疲労やストレスを感じるときは、きちんと香りのするコーヒーを買うと効果てきめんです。実は、コーヒー豆には、香りそのものに驚くべき効能があるのです。
コーヒーをいれたり、買いに行く作業自体も脳のリフレッシュには効果的。手軽にできるリフレッシュ術こそ、コーヒーを飲む、嗅ぐことなのです。
いまや、ひきたて・いれたての香りの高いコーヒーは、コンビニなどでも手軽に手に入れられます。ストレスを感じたら、ぜひコーヒーを取り入れてみてください。
「コーヒー豆の香りには睡眠不足や疲労の原因とされる活性酸素によって破壊された脳細胞を呼び戻す効果がある」というソウル大学のスーらの研究(2003年)があります。

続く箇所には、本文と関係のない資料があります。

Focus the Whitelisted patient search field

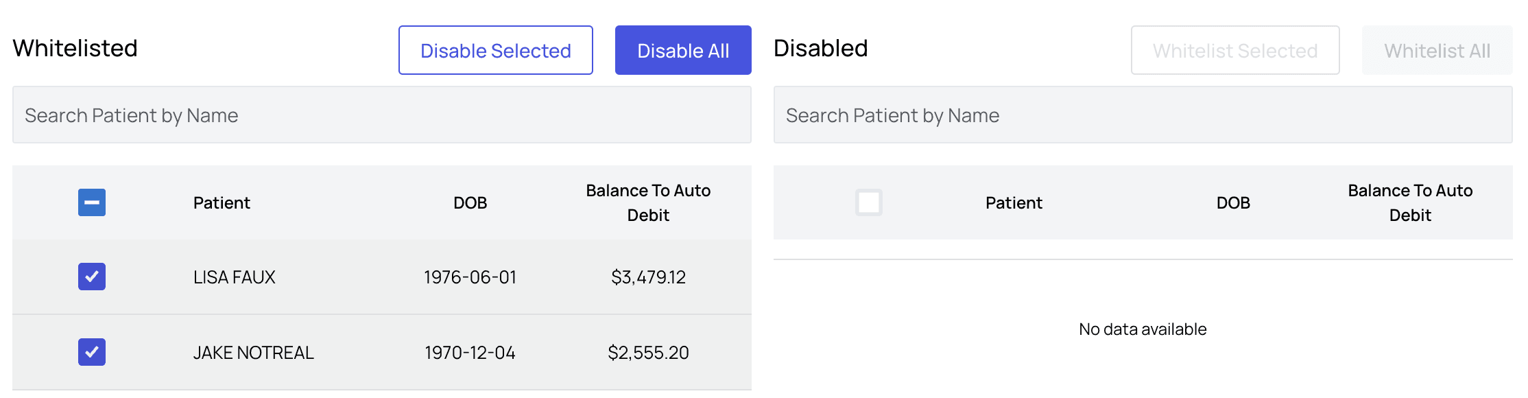[381, 115]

実験では、「正常なネズミ」と「24時間寝ていない寝不足状態のネズミ」を用意。それぞれにコーヒー豆の匂いを嗅がせました。すると、「寝不足でストレス状態のネズミ」では、ストレスから脳を守る分子の量が減少していたのですが、部分的に回復したというのです。コーヒー豆のようないい香りを嗅ぐだけで、ストレスを軽減できたというわけです。

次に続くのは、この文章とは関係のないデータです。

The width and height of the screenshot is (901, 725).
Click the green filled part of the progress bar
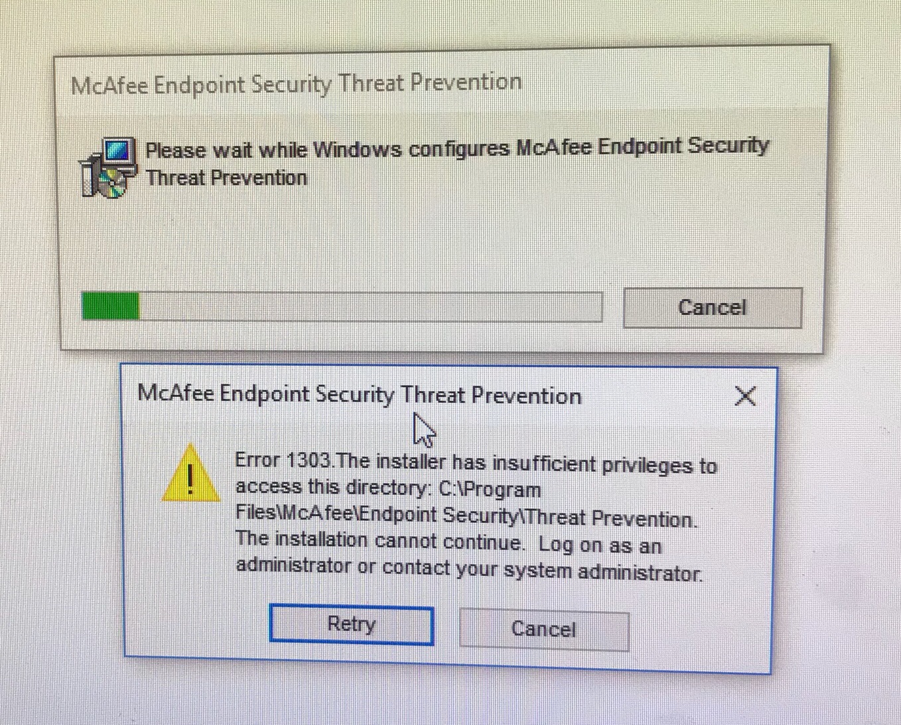111,307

また、米レンセラー工科大学のバロンが行った研究(1997年)では、大きなショッピングモールの中で、いったコーヒー豆やクッキーといった良い匂いが店内から漂っていると、落ちたペンを拾ってくれたり、お札の両替などを頼まれても快諾してくれるようになったりする、といった調査結果が明らかになっています。コーヒー豆などのいい香りは、人の親切心に影響を与えると示唆されたのです。

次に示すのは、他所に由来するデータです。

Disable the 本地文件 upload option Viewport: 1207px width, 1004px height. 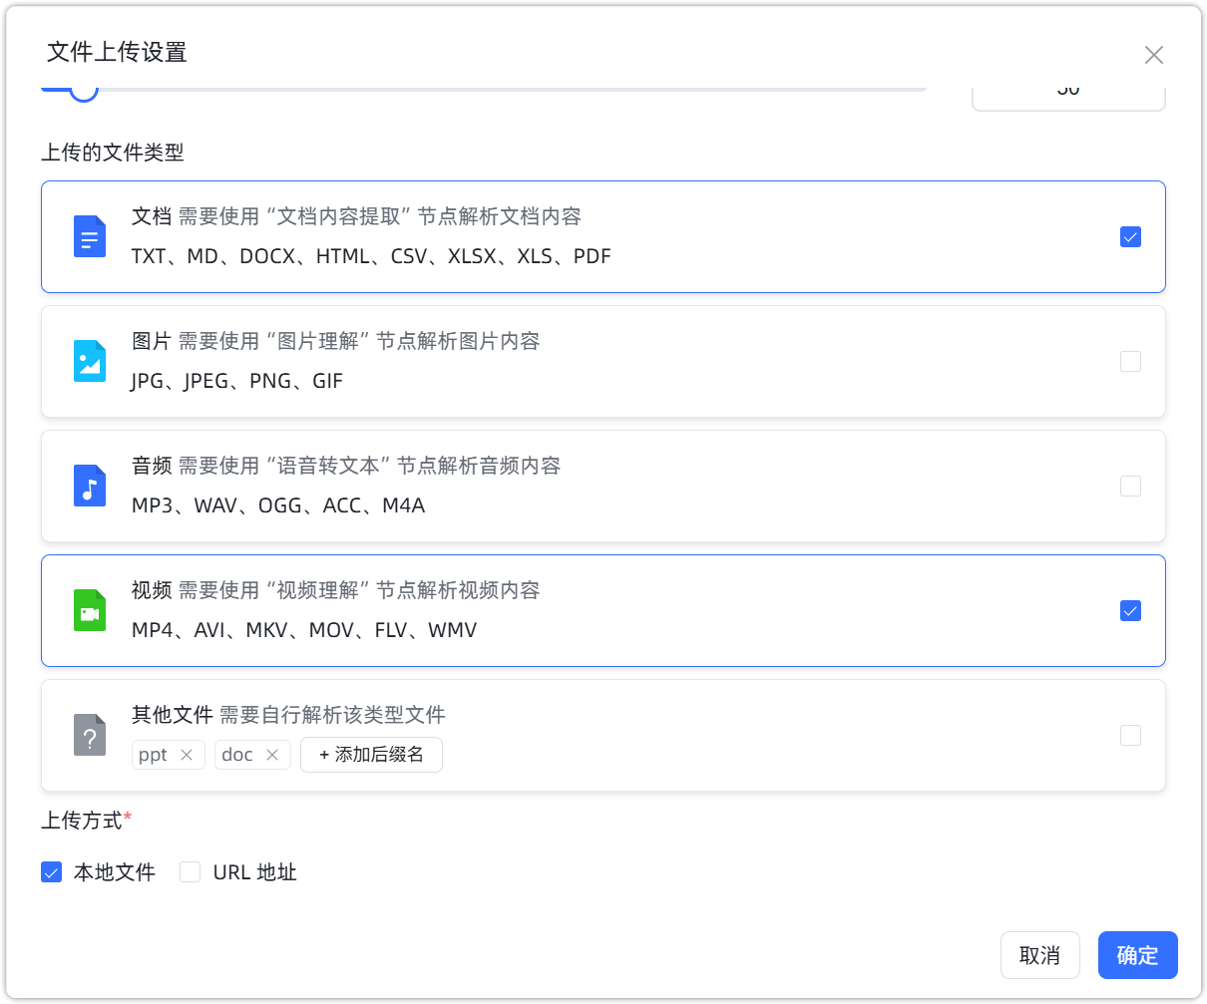pyautogui.click(x=51, y=871)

また、人に親切にする「向社会的行動」で、幸福度が上がるという研究結果もありますから、相乗効果でさらに気分がよくなりそうですね。
コーヒーの効能はこれだけではありません。「コーヒーナップ(コーヒーの昼寝)」といって、コーヒーを飲んだ後、30分ほど寝ると、頭がすこぶる冴えると科学的に証明されています。
脳に良い影響をもたらすカフェイン効果は30分後といわれているため、昼寝の相乗効果とともに覚醒度が上昇すると考えられます。
良いことずくめのコーヒーですが、夜に飲む場合は注意。コーヒーに含まれるカフェインは、摂取後、体内に残り続けます。摂取した半分の量が平均5~7時間ほど体内に残っているため、夕食後にコーヒーを1杯飲むと、深夜までその半分のカフェインが残り続けます。
翌朝起きたとき、「よく眠れなかった」と感じるのは、前夜に摂取したカフェインが原因の可能性があるのです。夜に摂取するときは、就寝時間から逆算して睡眠にカフェインの影響が出ないようにしたいですね。